■ **JOB**:
Starting at the beginning of the items and ending at the line that contains "coord(175,14)", update the lines so that "Sticky note" becomes "Highlighter" and everything else stays unchanged. Leave the pictures out of your answer.

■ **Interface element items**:
○ ○ ○ ○

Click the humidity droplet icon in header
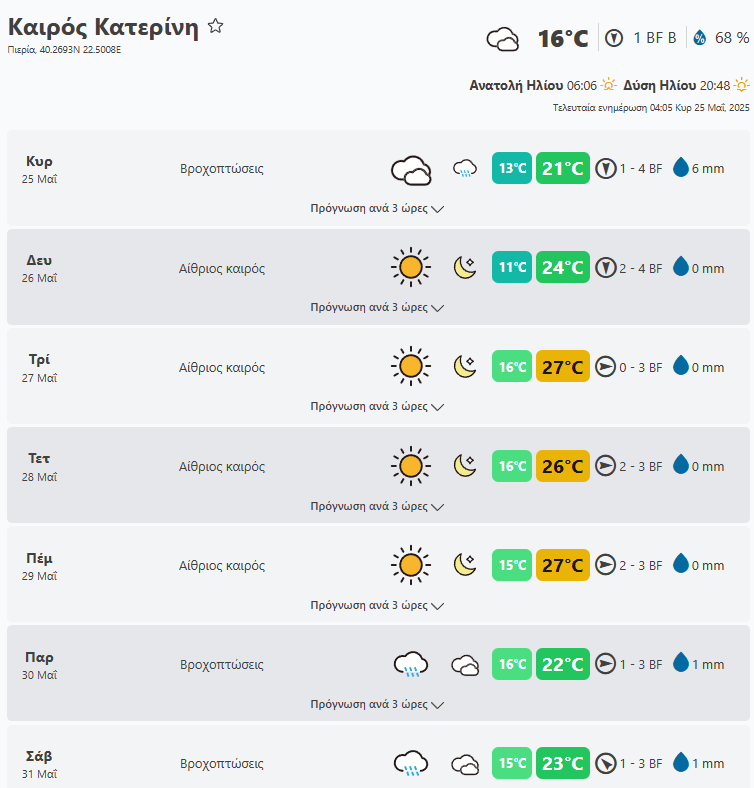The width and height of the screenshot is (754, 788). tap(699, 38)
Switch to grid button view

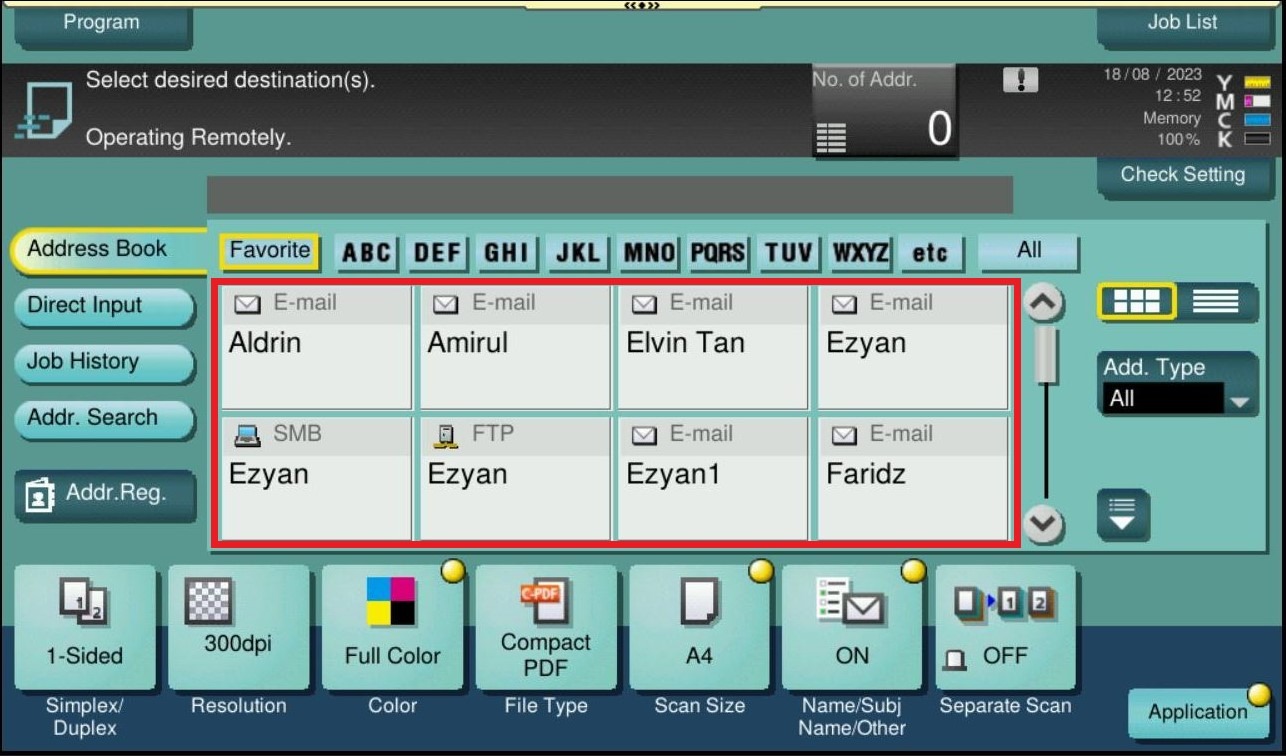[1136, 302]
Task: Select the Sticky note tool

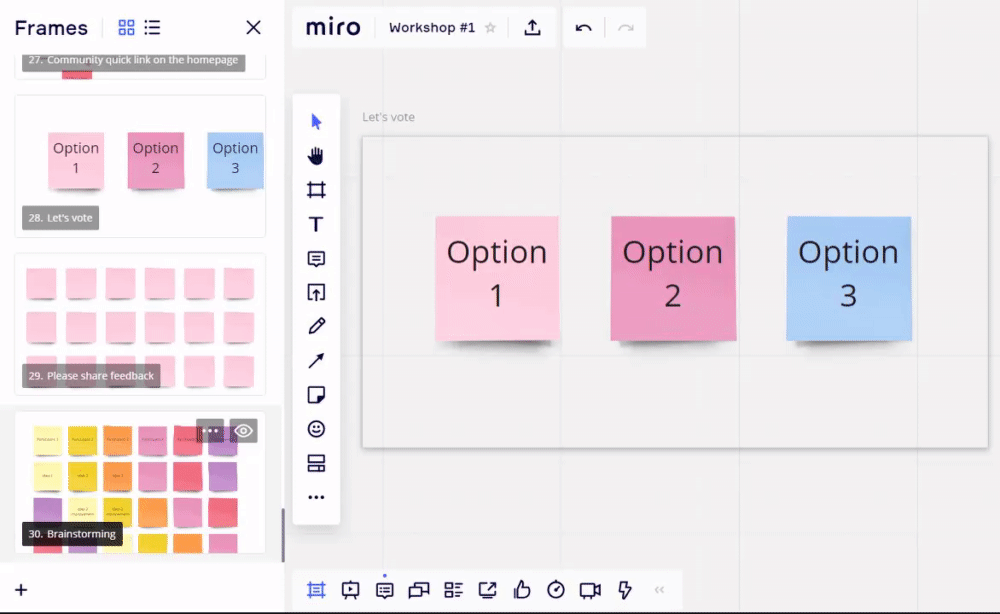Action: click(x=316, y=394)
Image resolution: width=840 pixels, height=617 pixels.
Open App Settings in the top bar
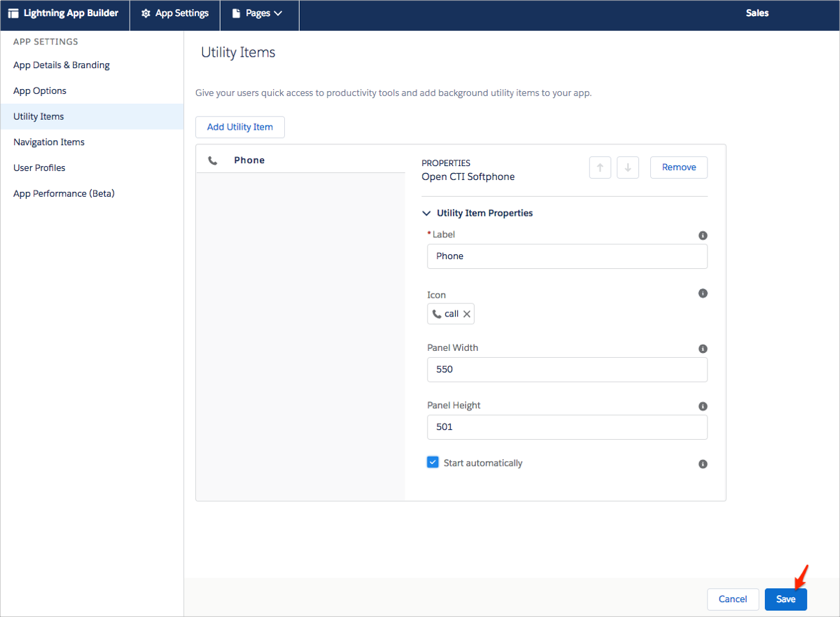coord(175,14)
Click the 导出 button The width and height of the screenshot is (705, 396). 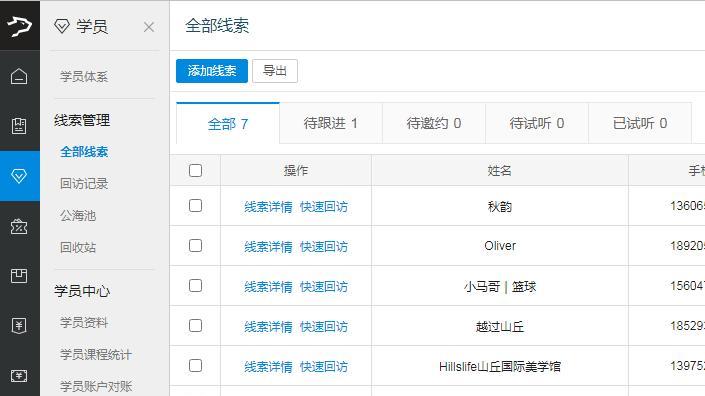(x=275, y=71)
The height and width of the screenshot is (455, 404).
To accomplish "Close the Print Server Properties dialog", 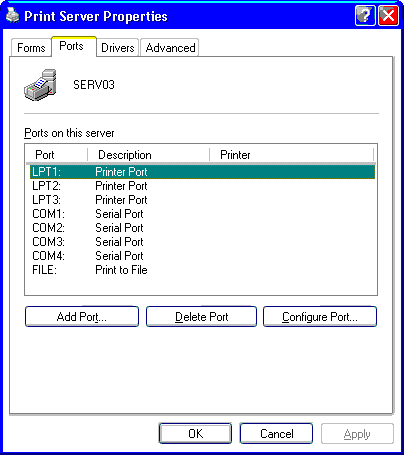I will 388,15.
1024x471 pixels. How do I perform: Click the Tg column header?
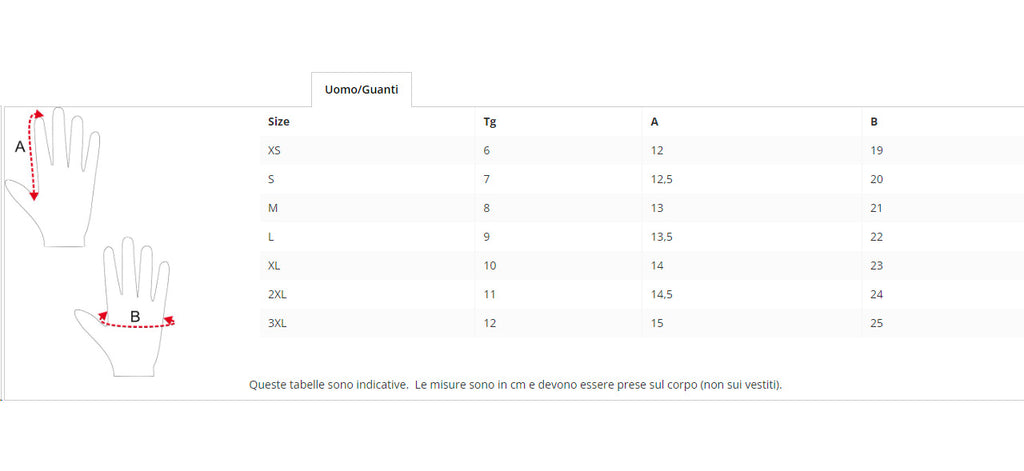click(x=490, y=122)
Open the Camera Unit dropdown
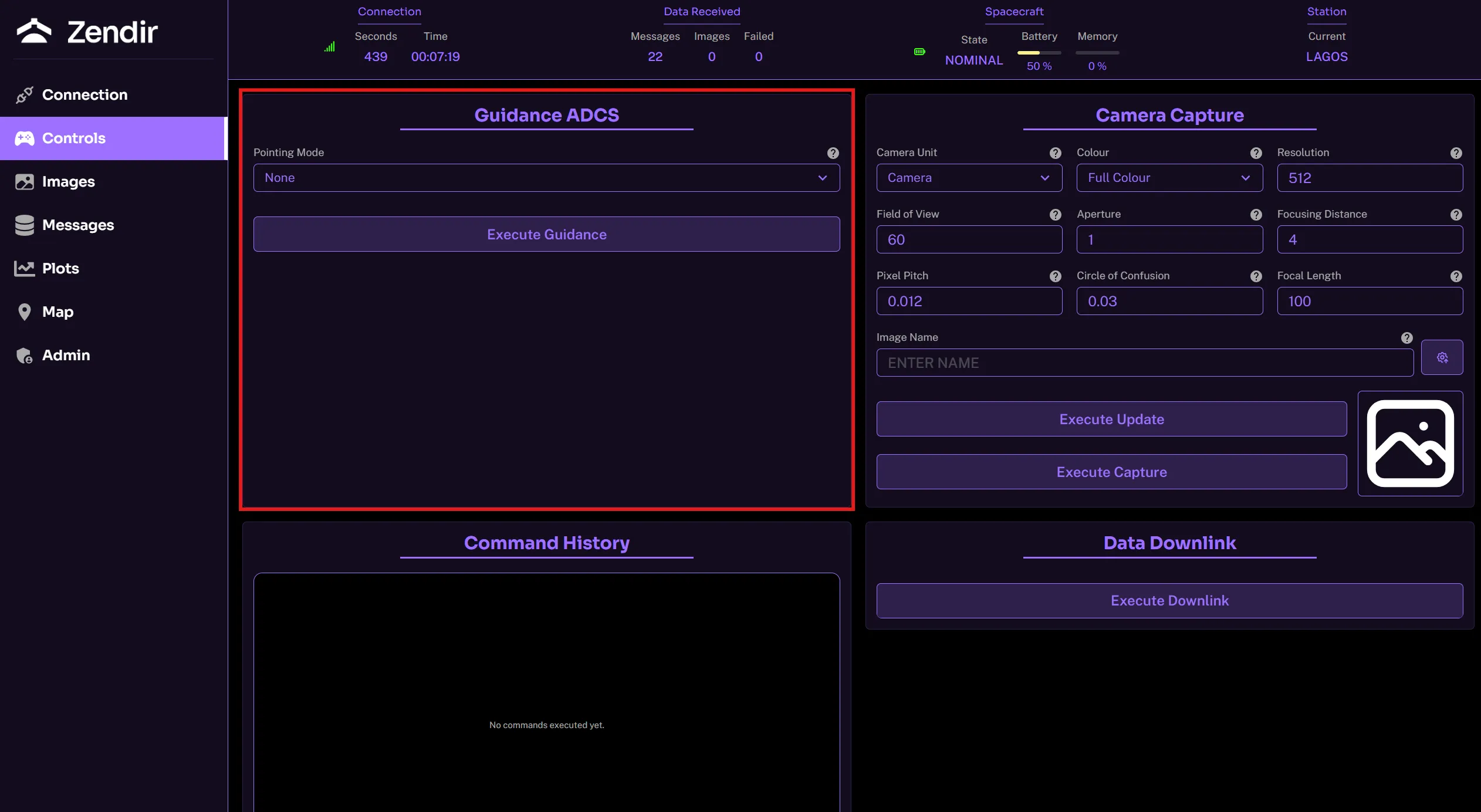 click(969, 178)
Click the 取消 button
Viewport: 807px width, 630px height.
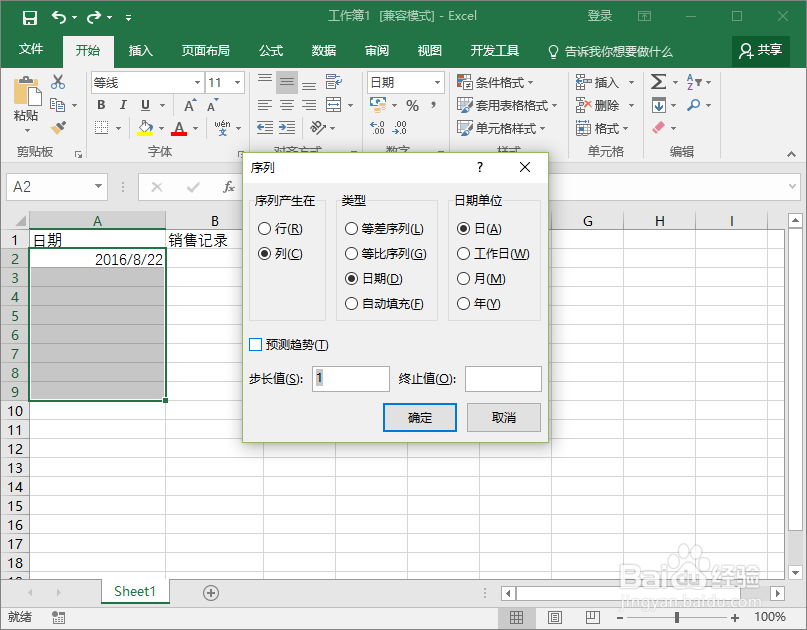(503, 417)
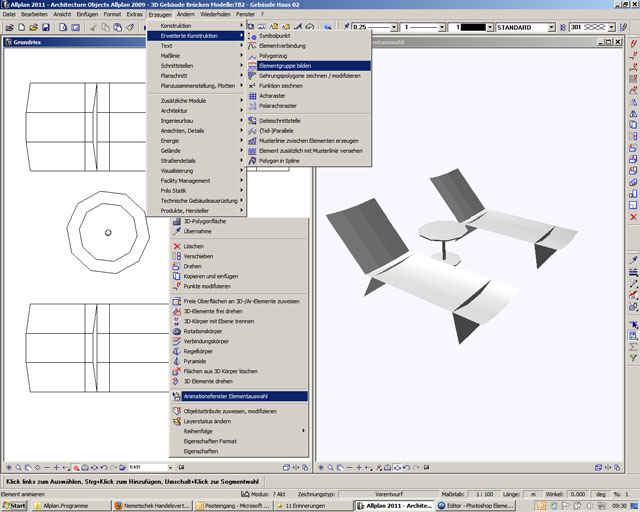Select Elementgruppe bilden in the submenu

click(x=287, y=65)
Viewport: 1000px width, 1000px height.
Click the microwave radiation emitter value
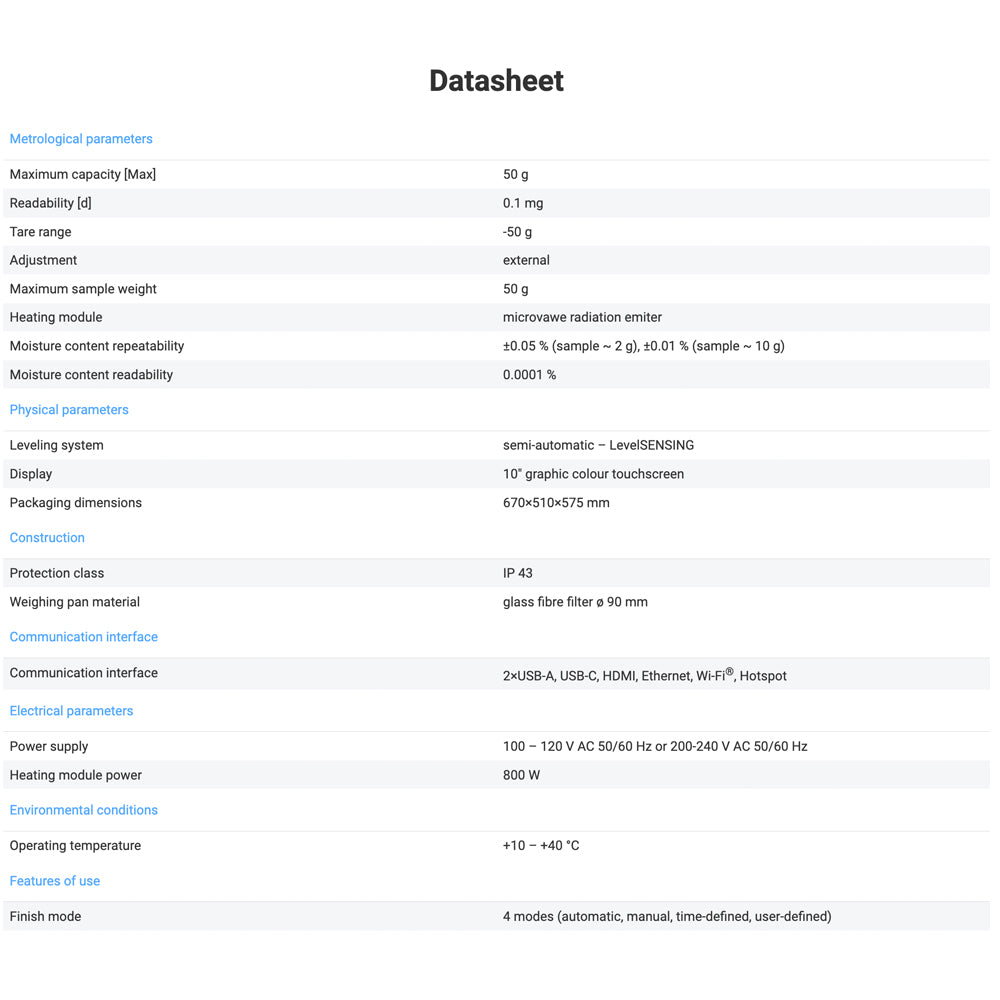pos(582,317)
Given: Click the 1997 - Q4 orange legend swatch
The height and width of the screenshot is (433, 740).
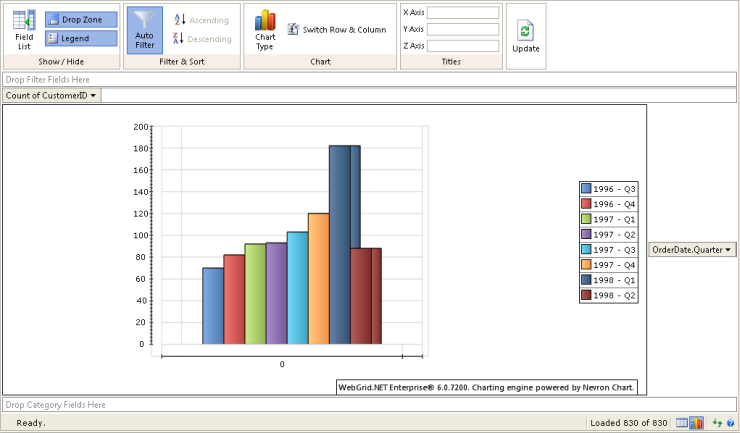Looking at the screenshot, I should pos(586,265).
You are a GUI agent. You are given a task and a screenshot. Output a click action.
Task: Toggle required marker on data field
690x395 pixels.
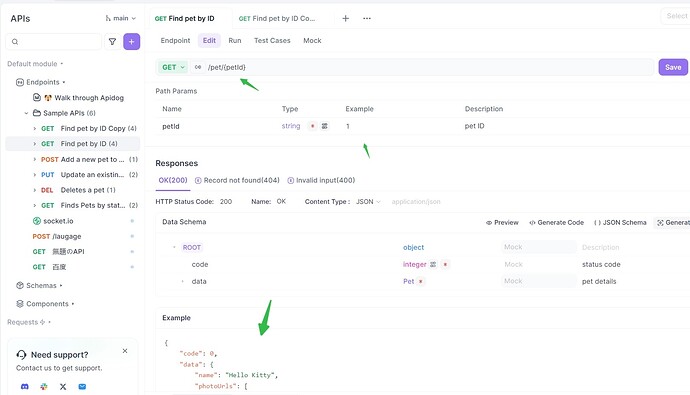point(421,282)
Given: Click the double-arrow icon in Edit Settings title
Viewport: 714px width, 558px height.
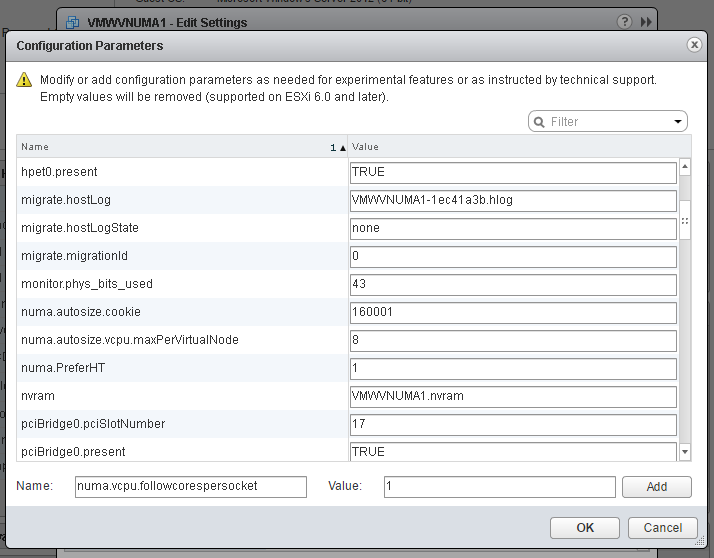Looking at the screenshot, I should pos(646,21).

○ ○ ○ ○

■ **WRITTEN RESPONSE**:
Click the humidity droplet icon in header
The width and height of the screenshot is (754, 788). tap(699, 38)
Switch to grid button view

[1136, 302]
Task: Select the Highlighter tool

Action: click(x=316, y=394)
Image resolution: width=840 pixels, height=617 pixels.
Open App Settings in the top bar
coord(175,14)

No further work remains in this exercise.